William Long led thirty men into the tops of the Lass of Devon, and
poured their fire into the crowded enemy. Every step of the deck was
fiercely contested, but at last the Roundheads gave way. Some threw down
their arms and called for quarter, others ran below. The Royalists, with
shouts of "Remember Drogheda!" fell upon them, and many of those who
had surrendered were cut down before Harry could arrest the slaughter.

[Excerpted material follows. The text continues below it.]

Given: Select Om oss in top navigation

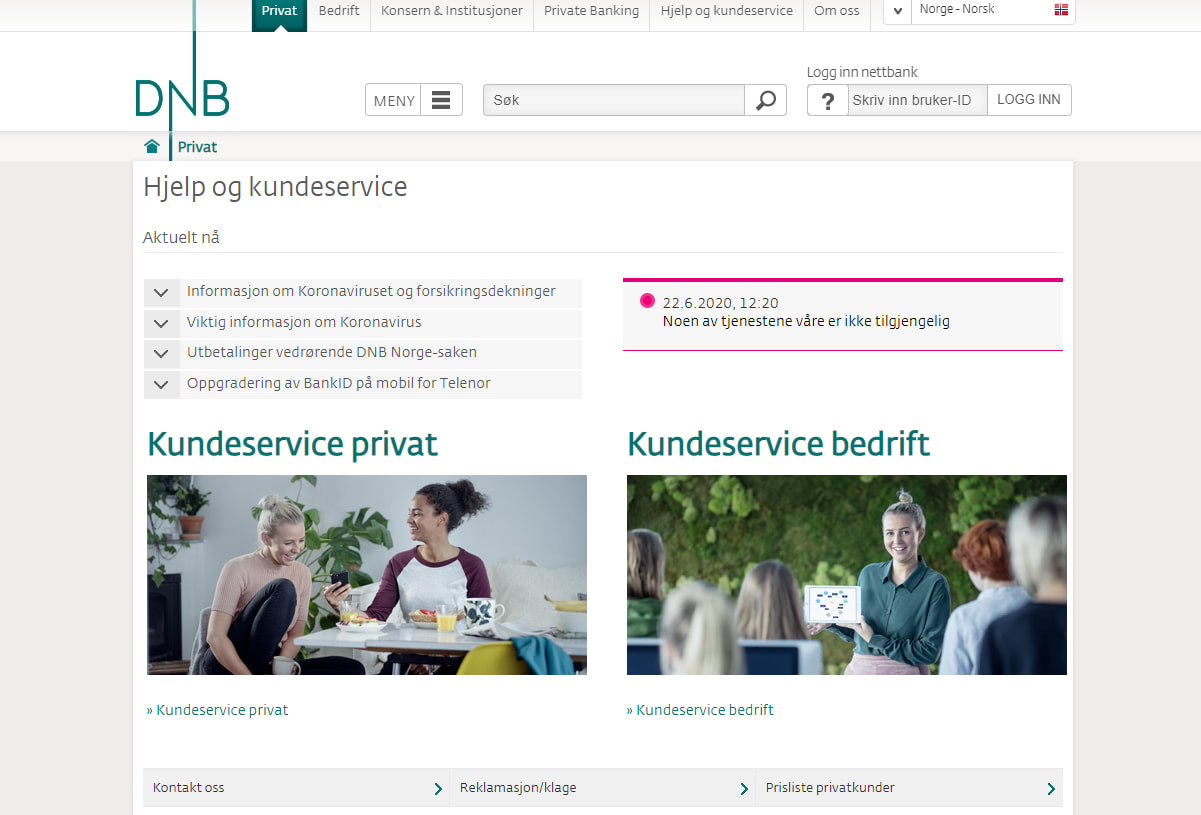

A loud cheer announced the victory, and the men in the other ship, who
had hitherto, although with difficulty, made front against the attacks
of Jacob and his men, now lost heart and ran below. The wind had by this
time entirely dropped, but battening the prisoners below, Harry set his
men to thrust the ships past one another, until they were sufficiently
in line for their guns to be brought to bear upon the third enemy.
Crippled as she was by the loss of her mast, she immediately hauled down
her colors, and the victory was complete.

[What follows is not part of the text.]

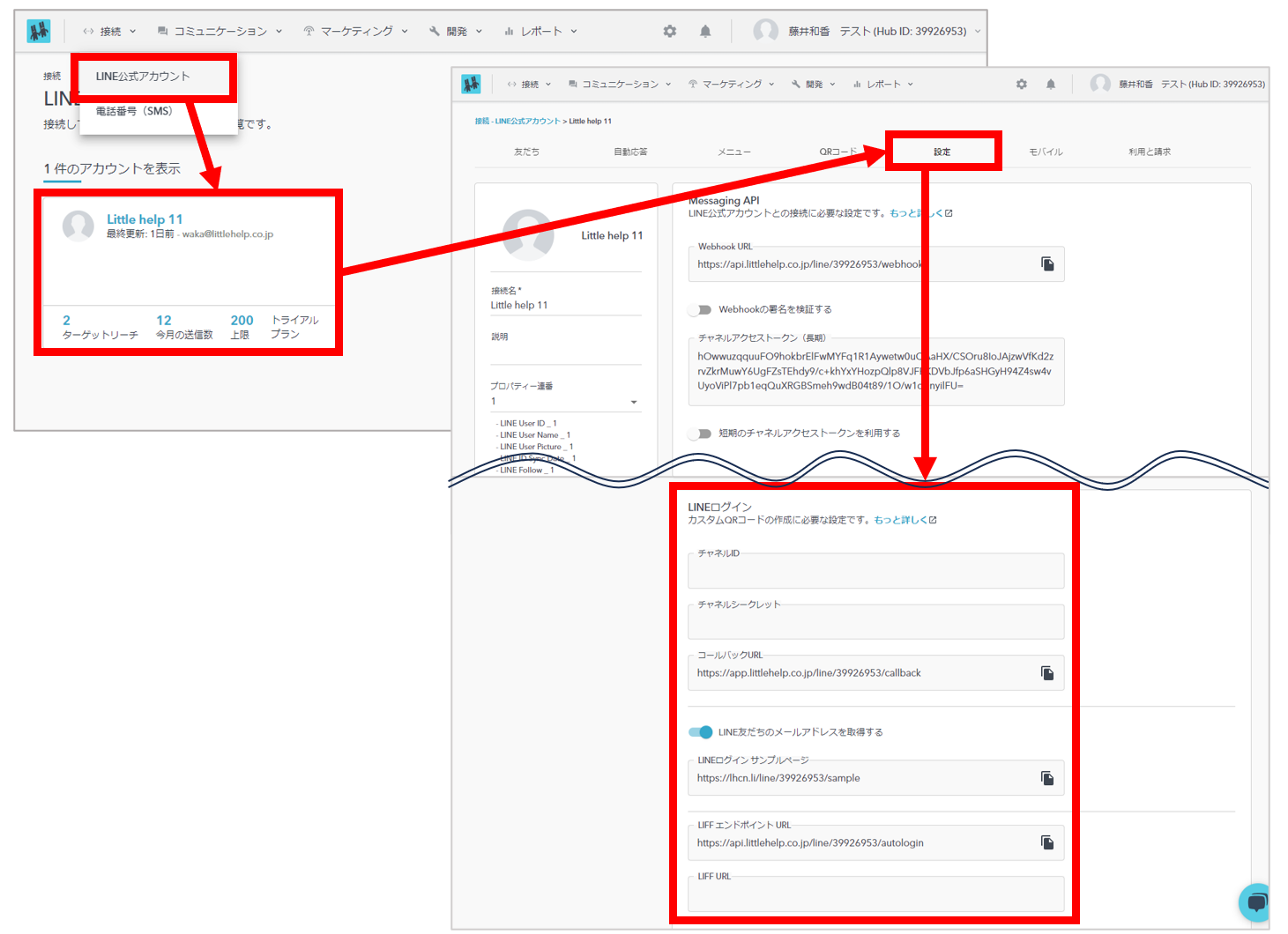
Task: Switch to the 設定 tab
Action: (x=942, y=152)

The prisoners were brought on deck and disarmed. Harry found that the
boats of the four ships would carry two hundred men closely packed, and
but a hundred and eighty of the two hundred and fifty troops who had
sailed in pursuit remained alive. These, with sufficient provisions and
water to last for three days, were made to take their places in the
boats, and told to row back to the island, which they should be able to
regain in two days at the utmost. The crews of the captured ships were
willing enough to obey the orders of their captors, for the sailors had
in general but little sympathy with the doings of Parliament. Harry had
lost in killed and wounded forty-two men, and the rest he divided
between the four ships, giving about thirty-five men to each. He
himself, with Jacob, William Long, and Mike, remained on board the Lass
of Devon, officers being placed in command of the troops on board the
other ships, which were ordered to sail in company with her. Twenty-four
hours were spent in getting a jury-mast set in place of that which had
been shot away. When this was completed the four ships hoisted their
canvas and sailed together for Holland.

They met with no adventure until near the mouth of the English Channel,
when one morning a fleet of eight ships was perceived. The captain of
the Lass of Devon at once pronounced them to be ships of war, and their
rate of sailing speedily convinced Harry that there was no chance of
escape. Against such odds resistance was useless, and the other ships
were signaled to lower their topsails in answer to the gun which the
leading ship of the squadron fired. Anticipating a return to captivity,
if not instant death, all on board watched the approaching men-of-war.
Presently these, when close at hand, brought up into the wind, and a
boat was lowered. It rowed rapidly to the Lass of Devon, which lay
somewhat the nearest to them. Harry stood on the quarter-deck ready to
surrender his sword. The boat came alongside, an officer leaped on deck
and advanced toward him.

Harry could scarce believe his eyes; this gallant, in the gay dress of a
cavalier officer, could be no follower of Cromwell. The officer paused
and gazed in astonishment at Harry. The recognition was mutual, and the
words "Furness" and "Elphinstone" broke from their lips.

"Why, Elphinstone, what squadron is that?"

"Prince Rupert's, to be sure," the officer said.

"What! did you take us for the Roundhead fleet?"

Harry made no reply, but taking off his hat, shouted to his men, "It is
the Royalist fleet. Three cheers for Prince Rupert."

A cheer of joy burst from the men, caught up and re-echoed by the crews
of the other ships. Harry led the officer into his cabin, and rapidly
explained to him the circumstances which had taken place; ten minutes
later, entering a boat, he rowed off to the flagship.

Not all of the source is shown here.